Lately I have taken an interest in finances and I have started to read some financial books. Now that I have turned 30 it is time to start thinking about retirement! :) I bought a couple of books used off of Amazon - I thought it would be a good start to buy the books for less than a dollar each (plus shipping of course.)
So far, I have learned two main things: My finances are a lot better than some people's! I really didn't know how many people are in debt and live way beyond their means. I mean, I know that people have loans for cars and houses and big stuff like that, but I didn't know that "The average American household with at least one credit card has nearly $9,200 in credit card debt." (This is according to CardWeb.com.) Half of all Americans have credit card debt. That is a lot! So that made me feel better.
The second thing I have learned is that I have a lot to learn... I do want my money to grow, but there are so many options out there. But reading the books is a start, at least. I have to say that I prefer the books with a more practical approach as opposed to the ones who talk a lot about the emotional reasons for spending and poor financial habits (for instance, someone might be a big spender because of their family's spending habits.) I think these things are important, don't get me wrong, it is just that while I have lots of issues :) I don't think I have any major financial issues. So I am really enjoying reading the books that tell me what to do: Open a money market account. Get your credit score.
Because it is still somewhat expensive, I haven't bought Suze Orman's Women and Money, but I think I will. I read a little bit of it in the bookstore and I like her month-by-month approach. I have also found The Millionaire Next Door interesting. The authors do a good job of showing the difference between income and net worth. Some people we think of as very rich, may just have a very expensive life style, because they don't save much of their money. It is encouraging to read that being thrifty and establishing good habits make a good foundation. (It is less encouraging, however, to read that the typical millionaire is a 57-year old man, married to a very thrifty wife, working either as a self-employed entrepreneur or in a profession such as doctor, lawyer, or accountant. I don't really fit any of those!)
As far as my spending habits go, I am not too bad, but I could definitely stand to cut back on lunch spending. I am pretty good but I still like to eat lunch out once or twice a week.

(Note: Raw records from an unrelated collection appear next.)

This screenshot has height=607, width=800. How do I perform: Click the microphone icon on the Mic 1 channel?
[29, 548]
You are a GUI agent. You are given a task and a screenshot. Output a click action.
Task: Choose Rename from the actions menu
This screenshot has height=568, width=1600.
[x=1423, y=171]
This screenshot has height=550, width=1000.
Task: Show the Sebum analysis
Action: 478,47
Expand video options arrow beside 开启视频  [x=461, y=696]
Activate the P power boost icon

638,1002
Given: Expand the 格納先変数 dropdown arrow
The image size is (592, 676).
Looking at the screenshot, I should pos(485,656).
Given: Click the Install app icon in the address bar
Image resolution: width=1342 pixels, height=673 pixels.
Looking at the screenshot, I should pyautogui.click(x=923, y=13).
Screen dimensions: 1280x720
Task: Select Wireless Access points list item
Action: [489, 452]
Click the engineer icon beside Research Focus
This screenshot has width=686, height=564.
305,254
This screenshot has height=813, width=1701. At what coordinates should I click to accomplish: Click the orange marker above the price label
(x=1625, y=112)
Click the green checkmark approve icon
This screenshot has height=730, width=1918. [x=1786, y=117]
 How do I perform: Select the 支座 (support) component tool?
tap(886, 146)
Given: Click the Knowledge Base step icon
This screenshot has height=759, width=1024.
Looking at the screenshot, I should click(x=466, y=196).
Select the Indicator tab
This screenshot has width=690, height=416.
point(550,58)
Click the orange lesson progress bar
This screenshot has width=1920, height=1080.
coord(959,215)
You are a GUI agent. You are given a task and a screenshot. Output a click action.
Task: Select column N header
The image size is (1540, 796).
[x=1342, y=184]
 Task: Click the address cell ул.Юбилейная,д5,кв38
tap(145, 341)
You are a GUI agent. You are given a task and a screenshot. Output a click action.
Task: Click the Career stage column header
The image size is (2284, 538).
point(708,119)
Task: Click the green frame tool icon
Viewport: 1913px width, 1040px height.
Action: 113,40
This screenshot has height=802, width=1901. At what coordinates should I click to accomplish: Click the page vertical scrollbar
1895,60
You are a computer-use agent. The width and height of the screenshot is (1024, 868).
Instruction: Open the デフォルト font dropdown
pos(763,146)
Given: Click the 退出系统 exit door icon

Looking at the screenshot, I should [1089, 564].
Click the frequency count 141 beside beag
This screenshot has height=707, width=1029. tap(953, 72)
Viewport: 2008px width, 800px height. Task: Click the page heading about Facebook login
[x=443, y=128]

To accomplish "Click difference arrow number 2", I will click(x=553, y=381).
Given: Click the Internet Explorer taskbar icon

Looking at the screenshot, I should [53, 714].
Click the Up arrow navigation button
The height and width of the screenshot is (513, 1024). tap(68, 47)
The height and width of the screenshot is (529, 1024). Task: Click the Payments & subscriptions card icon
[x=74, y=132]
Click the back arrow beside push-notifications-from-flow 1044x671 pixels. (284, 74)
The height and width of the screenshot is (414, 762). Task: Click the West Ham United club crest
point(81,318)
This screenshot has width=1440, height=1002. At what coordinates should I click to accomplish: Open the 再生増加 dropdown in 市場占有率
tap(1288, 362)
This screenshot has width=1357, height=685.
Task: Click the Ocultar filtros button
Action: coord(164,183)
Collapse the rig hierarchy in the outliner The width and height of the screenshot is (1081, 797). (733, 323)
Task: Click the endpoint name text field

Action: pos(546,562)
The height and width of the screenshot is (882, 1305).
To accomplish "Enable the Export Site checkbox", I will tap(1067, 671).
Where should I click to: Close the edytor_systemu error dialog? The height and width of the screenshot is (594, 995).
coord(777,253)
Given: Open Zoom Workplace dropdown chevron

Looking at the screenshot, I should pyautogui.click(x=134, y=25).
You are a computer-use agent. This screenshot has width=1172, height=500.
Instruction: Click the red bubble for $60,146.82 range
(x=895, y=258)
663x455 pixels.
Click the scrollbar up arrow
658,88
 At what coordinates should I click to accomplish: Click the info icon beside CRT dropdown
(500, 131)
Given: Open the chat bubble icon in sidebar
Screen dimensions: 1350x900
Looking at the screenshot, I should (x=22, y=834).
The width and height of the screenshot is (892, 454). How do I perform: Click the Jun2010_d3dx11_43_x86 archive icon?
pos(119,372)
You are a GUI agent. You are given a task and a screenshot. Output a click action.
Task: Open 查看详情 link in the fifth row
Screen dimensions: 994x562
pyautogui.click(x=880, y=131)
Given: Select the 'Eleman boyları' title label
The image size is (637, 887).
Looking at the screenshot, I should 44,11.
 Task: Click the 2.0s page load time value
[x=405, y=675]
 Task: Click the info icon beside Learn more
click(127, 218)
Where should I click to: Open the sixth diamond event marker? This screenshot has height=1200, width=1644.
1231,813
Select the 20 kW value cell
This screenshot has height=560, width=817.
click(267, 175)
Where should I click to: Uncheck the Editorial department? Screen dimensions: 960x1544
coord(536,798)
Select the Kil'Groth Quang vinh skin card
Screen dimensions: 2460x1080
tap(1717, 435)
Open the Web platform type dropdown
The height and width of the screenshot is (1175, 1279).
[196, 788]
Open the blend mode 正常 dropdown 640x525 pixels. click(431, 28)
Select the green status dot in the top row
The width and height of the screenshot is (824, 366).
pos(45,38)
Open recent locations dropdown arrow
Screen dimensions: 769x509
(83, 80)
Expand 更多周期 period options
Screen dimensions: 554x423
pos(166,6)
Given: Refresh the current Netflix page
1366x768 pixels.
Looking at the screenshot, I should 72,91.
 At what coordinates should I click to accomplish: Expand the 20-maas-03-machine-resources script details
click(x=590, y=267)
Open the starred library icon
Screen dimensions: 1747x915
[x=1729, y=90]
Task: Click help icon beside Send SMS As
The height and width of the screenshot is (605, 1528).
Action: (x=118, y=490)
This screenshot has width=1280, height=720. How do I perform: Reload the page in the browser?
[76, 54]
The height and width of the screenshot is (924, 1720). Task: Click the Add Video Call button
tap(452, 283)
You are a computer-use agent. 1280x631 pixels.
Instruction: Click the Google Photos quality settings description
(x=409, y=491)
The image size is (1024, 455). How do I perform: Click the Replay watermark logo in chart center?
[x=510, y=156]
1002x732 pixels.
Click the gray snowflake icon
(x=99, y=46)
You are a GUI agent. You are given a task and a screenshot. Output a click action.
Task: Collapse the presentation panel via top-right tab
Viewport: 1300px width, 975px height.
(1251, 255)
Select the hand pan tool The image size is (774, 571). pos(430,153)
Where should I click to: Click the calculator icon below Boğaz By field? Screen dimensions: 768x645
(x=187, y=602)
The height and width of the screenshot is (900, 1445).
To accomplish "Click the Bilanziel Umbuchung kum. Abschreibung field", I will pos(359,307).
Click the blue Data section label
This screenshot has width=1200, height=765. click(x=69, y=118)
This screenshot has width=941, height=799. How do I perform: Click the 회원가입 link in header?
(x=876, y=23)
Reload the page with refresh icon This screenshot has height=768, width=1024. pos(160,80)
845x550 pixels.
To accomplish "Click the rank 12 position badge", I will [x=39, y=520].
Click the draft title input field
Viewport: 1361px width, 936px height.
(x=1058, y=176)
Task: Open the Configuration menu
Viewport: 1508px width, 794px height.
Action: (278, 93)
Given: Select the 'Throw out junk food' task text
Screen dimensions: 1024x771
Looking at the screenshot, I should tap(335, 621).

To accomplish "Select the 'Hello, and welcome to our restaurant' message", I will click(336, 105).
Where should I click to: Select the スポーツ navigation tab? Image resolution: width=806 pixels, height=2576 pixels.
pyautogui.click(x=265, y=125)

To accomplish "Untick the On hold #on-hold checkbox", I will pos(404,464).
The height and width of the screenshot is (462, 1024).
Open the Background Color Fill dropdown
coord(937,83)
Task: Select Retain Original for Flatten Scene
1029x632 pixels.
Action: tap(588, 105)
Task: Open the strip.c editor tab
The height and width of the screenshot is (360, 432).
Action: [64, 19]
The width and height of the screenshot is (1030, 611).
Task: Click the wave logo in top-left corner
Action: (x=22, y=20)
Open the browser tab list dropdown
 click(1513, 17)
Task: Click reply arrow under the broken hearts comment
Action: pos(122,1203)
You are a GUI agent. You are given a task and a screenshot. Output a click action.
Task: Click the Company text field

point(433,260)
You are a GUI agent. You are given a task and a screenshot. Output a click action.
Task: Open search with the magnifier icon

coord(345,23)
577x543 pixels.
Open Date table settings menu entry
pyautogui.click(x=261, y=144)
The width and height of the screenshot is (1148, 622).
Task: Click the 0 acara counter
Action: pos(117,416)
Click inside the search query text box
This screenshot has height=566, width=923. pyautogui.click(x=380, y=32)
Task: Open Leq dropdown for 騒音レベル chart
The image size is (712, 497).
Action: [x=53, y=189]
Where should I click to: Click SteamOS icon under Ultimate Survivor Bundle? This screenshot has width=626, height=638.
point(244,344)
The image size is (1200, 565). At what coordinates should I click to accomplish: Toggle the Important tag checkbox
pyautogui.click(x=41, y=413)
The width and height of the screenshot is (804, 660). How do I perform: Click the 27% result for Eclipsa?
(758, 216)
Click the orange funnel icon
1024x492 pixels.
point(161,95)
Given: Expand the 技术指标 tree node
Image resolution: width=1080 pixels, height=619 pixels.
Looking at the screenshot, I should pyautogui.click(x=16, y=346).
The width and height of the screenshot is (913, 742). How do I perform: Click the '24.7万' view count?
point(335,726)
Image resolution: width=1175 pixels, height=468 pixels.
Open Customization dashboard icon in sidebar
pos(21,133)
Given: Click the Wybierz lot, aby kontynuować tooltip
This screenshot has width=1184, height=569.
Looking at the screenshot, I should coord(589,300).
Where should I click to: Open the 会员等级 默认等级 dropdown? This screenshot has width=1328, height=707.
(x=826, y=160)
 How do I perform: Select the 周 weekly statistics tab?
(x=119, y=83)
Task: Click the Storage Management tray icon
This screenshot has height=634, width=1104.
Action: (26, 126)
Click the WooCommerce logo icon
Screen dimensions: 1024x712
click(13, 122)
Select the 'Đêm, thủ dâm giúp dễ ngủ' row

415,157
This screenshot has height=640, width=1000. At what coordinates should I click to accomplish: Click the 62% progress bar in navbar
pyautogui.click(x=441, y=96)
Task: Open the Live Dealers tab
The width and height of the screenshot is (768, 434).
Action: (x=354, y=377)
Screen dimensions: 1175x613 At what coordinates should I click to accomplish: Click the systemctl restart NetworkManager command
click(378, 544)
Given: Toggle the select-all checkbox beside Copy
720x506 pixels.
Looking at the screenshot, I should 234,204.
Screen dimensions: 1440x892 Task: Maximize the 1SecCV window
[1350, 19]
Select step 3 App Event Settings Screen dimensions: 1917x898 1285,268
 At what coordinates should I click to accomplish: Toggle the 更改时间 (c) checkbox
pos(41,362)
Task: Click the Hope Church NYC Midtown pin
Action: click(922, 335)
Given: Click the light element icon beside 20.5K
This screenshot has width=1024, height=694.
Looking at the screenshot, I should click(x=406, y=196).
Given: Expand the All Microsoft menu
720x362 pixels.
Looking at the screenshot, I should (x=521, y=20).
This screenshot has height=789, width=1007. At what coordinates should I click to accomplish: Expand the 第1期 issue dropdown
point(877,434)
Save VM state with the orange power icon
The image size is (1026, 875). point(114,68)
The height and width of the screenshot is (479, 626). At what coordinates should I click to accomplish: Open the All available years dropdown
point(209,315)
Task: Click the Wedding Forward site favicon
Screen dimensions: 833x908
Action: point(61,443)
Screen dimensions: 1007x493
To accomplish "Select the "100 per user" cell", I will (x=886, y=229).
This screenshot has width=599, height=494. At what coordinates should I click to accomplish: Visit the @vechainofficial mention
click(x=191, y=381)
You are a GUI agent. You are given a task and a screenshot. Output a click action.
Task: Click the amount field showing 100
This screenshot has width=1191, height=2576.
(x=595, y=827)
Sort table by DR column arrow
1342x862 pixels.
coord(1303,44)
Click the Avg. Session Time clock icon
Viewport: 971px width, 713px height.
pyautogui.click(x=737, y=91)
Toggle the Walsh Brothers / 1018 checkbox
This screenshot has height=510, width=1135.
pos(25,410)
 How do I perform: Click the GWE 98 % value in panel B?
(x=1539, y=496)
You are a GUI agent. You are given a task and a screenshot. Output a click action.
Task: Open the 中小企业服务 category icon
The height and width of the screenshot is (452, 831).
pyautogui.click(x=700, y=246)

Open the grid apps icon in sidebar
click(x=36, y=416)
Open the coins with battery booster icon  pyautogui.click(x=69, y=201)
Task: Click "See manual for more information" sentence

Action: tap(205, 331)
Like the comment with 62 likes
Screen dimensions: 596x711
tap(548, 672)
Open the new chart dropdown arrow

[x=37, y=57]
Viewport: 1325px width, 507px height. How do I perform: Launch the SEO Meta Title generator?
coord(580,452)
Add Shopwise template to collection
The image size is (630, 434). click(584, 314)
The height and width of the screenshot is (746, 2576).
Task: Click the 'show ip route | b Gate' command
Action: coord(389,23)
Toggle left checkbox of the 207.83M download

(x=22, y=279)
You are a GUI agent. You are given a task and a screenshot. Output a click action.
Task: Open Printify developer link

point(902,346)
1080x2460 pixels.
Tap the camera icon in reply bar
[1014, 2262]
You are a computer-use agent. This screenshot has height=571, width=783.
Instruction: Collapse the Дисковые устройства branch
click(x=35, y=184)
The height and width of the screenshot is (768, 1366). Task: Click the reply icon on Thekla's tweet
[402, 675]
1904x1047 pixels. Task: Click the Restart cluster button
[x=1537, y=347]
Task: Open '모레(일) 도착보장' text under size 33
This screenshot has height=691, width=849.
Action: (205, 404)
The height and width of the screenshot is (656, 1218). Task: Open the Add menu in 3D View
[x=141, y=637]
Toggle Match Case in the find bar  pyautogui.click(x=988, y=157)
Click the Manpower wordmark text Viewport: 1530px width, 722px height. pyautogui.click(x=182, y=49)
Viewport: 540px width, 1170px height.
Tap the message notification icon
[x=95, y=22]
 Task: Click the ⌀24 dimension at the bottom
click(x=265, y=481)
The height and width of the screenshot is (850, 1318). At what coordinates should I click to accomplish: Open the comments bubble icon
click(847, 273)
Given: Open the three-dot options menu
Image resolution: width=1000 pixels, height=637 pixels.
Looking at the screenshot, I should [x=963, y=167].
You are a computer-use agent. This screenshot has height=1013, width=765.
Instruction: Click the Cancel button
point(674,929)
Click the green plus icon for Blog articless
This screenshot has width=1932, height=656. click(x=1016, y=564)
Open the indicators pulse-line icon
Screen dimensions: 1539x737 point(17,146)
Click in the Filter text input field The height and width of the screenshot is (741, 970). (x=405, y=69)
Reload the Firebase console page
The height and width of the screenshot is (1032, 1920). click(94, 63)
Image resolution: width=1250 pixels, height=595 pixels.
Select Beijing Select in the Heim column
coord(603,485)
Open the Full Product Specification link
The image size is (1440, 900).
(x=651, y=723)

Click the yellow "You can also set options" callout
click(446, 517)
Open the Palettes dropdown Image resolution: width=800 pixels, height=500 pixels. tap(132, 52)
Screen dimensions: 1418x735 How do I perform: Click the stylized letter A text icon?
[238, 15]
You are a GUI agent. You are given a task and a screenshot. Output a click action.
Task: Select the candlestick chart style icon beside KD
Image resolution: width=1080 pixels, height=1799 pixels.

I have also been known to spend a bit every time I go to Target - so I will try not to go very often, and go on a mission when I do go. (For instance, I think they have good and cheap work out wear, so I will keep buying that there.) And then there is travel... I love traveling and I don't think I will cut back too much there. But the good thing is that I love to travel to Central America, which is a lot cheaper than for instance Europe.
(Speaking of lunch spending, last Friday some co-workers introduced me to "Credit Card Roulette." This basically means that everybody puts their credit card on the table and the waitress picks one... I was lucky as my card was not picked, but I am a little worried about today's lunch!)